2. seja discreto. Se possível saia de algumas redes sociais. Informe-se com os companheiros anarquistas sobre segurança digital. Se tiver que usar para trabalhos escolares ou relações pessoais, não poste coisas polêmicas, mas também não fique em grupos emq ue haja fascistas declarados. Eles sabem sua opinião, vão provocá-lo. Mesmo se for um parente seu, pode inadvertidamente denunciar você para alguém que conhece seu patrão, por exemplo.

3. Não faça atividade política sozinho. Não vista roupas com mensagens revolucionárias sozinho. Não aceite provocações na rua. Especialmente em bares e festas. Ali, todos poderão estar animados por drogas para exercitar mais a violência. Mas, de novo, também não fique em pânico. Fascistas são covardes. Não agridem sozinhos, apenas em bandos. Desvie de bandos. Não rebata ofensas, mas não se deixe humilhar. Vá embora. Não ameace ninguém. Se preciso, pode se vingar, mas não avise antes, por supuesto.

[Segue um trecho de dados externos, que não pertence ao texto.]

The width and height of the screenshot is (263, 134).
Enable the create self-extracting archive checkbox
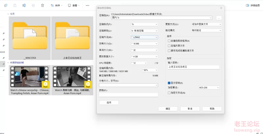169,41
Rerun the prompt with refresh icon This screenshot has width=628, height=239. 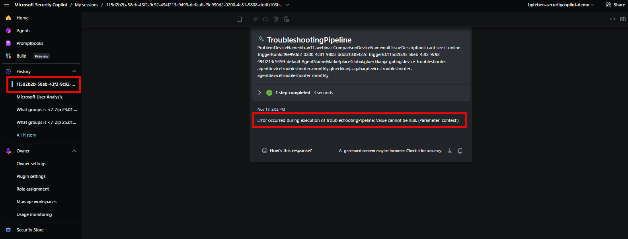(265, 19)
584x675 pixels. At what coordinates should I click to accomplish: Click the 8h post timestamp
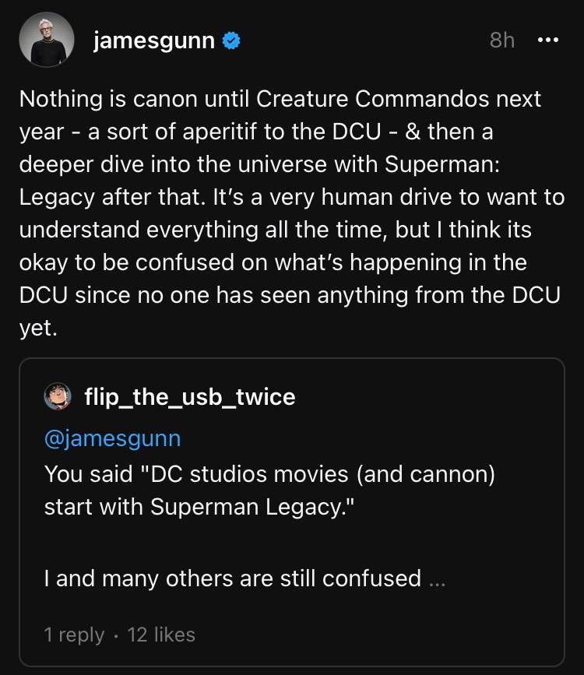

4. Faça reuniões mensais com pessoas que pensam como você. Isso reforça a sensação de que não está só. Busque alegria em jantares e pequenas festas. Evite as grandes. Seja solidário com companheiros perseguidos, mas faça como Cristo manda: ninguém precisa saber que você ajudou.

5. Sem prejuízo de outros, leia livros de quem enfrentou o fascismo: Durruti, Stalin, Trotsky, Gramsci, Dimitrov e, especialmente, Togliatti. Não tenha preconceito ideológico agora. Só com a extrema direita.

6. Cuide da saúde física também. Faça algum esporte leve pelo menos. Caminhada, bicicleta. Sinta o vento ao rosto. Beba com moderação. Encha a cara de vez em quando com os amigos. De preferência em locais já bem conhecidos.

7. O fascismo no Brasil vai ficar por algum tempo na sua primeira fase. Aquela de Mussolini entre 1922 e 1926. Com parlamento funcionando, mas com violências dispersas, perseguições, delações, achincalhamento virtual, invasão de espaços culturais e universitários por bandos de energúmenos, agressões físicas, repressão a manifestações públicas e assassinatos de pobres na periferia. Eu sei que isso já acontecia, mas agora é outro patamar. Mas haverá espaço para crítica e este é o problema que comentaremos no pŕoximo item.

8. O espaço de crítica tem que ser usado com cuidado. Os fascistas marcarão o que você diz. Se considerarem que ameaça seu poder, reagirão. Por isso, apareça menos. Procure reforçar suas ideias lateralmente, com temas menos explícitos. Participe de instituições de sua categoria mesmo dirigidas por reacionários e observe. No cotidiano, converse com as pessoas sem agressividade. Ouça. Avalie seu interlocutor. Se ele for militante fascista, abandone-o. Se for um apoiador indeciso, introjete em sua mente conteúdos críticos. Para que ele vá além da aparência. Dialética é isso. Diálogo mais contradição. Não há ideologia sem o seu contrário. E se for uma pessoa democrata, busque consensos em torno disso, como explicarei no próximo item.

9. Uma derrota histórica da esquerda, joga também os liberais e conservadores democratas no mesmo terreno que nós. Assim como o golpe de 2016 fez a classe trabalhadora recuar e abandonar as novas formas de ação política, agora ela vai se agarrar ao mínimo comum: a democracia que lhe garante um terreno para defender os seus direitos. Com os trabalhadores devemos falar de democracia e economia porque eles são mais inteligentes. Com a pequena burguesia democrática devemos falar de democracia porque além disso teremos divergências inoportunas.

10. Nada está perdido. Confie na história. Já houve momentos piores. Estamos num ciclo recessivo associado à derrota de um ascenso político de esquerda. Leia poemas e mensagens otimistas de Mao, Ho Chi Minh, Brecht, as Instruções para esquivar o mau tempo de Paco Urondo e outros. Cuidado ao portar livros porque fascistas não leem e desconfiam de leitores. Use capas anódinas, cobertas de outro papel. Mas não desista, o fascismo é em si mesmo uma reação desesperada de uma classe agonizante. Parece eterno. Não é. Será derrotado como o foi em todas as outras ocasiões da história.